Admitindo que não faz ideia porque é que esse diálogo não existe já, Adalberto Campos Fernandes diz que cada agente deva assumir as suas responsabilidades.

“Toda a gente provavelmente tem sensibilidades, por vezes reconhecemos que as ordens profissionais assumem atitudes que podem ser criticáveis, mas não pode haver, na governação nem na direção, deste tipo de entidades, estados de alma. O que está em causa é muito maior do que as sensibilidades de natureza individual. Portanto cada um deve assumir as suas responsabilidades e pôr-se no seu lugar.”

“O Governo tem responsabilidade máxima porque tem legitimidade democrática. Mas as ordens também têm competências delegadas em nome do povo pelo Estado, portanto têm de ser, e são, responsáveis. Há coisas que as ordens não podem e não devem fazer. Mas podem e devem lutar pelo interesse público e pelo bem comum, numa concertação permanente. Estes assuntos deviam estar a ser tratados desde o primeiro minuto, porque o problema está aí.”

A correr atrás do problema

Mas o ex-governante avisa que é um grave erro o Governo deixar de fora os pontos de vista e a experiência de quem está no terreno. “O que é que acontece quando deixamos de fora os atores que intervêm ter responsabilidade neste setor? Andamos sempre a correr atrás do problema! E isso é mau para as pessoas, para os cidadãos, porque por um lado pensam que ninguém se entende, segundo que não dialogam e não falam uns com os outros e finalmente, vendo que há argumentos que são razoáveis e que são sensatos, as pessoas ficam na dúvida sobre o que é que se passa.”

É urgente pensar num programa de recuperação para o atraso nesta dimensão do sistema de saúde, considera Adalberto Campos Fernandes, ainda que já seja tarde.

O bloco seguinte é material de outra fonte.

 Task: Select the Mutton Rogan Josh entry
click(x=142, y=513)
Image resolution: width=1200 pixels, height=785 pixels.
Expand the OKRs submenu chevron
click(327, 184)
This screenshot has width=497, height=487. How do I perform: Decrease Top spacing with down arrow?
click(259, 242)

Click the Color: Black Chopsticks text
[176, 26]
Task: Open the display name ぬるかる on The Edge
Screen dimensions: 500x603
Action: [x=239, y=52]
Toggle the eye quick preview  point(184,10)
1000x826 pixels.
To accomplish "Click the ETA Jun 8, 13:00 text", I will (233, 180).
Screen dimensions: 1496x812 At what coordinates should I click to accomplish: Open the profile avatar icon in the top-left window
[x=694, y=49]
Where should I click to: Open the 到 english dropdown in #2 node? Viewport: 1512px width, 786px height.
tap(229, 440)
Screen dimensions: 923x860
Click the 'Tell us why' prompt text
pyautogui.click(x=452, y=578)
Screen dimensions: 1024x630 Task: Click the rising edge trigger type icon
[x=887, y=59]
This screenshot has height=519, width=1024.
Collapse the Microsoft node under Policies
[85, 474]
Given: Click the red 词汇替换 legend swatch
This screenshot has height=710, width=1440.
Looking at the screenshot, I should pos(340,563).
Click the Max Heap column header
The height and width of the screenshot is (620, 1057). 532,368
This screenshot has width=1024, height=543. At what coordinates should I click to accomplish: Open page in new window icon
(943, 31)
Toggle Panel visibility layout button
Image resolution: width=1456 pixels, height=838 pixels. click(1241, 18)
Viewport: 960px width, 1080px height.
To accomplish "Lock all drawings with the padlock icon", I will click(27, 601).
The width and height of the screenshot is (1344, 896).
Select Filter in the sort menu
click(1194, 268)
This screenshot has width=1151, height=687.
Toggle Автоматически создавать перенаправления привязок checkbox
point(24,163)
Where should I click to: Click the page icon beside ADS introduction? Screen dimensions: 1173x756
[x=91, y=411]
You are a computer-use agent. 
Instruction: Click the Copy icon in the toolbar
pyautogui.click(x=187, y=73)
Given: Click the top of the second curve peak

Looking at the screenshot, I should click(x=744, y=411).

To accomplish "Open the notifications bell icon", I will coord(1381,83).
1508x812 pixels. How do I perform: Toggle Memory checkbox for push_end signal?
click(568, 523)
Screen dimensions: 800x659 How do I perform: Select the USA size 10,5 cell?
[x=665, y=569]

“O sistema de saúde não aguenta estar muito mais tempo parado para os não Covid. Mais uma vez, ainda que tarde, poderá sempre imperar o bom senso, chamando rapidamente os doentes que estão esquecidos. É preciso não menosprezar, e ninguém o faz, seguramente, os sinais de alerta, a diminuição dos acessos à via verde coronária, olhar para os indicadores específicos da mortalidade, nomeadamente a doença cardiovascular, a doença oncológica. Os sinais de alerta estão aí e já estão há vários meses.”

“A pergunta que fica, para nós que estamos de fora, é, mas não falam uns com os outros?”, conclui.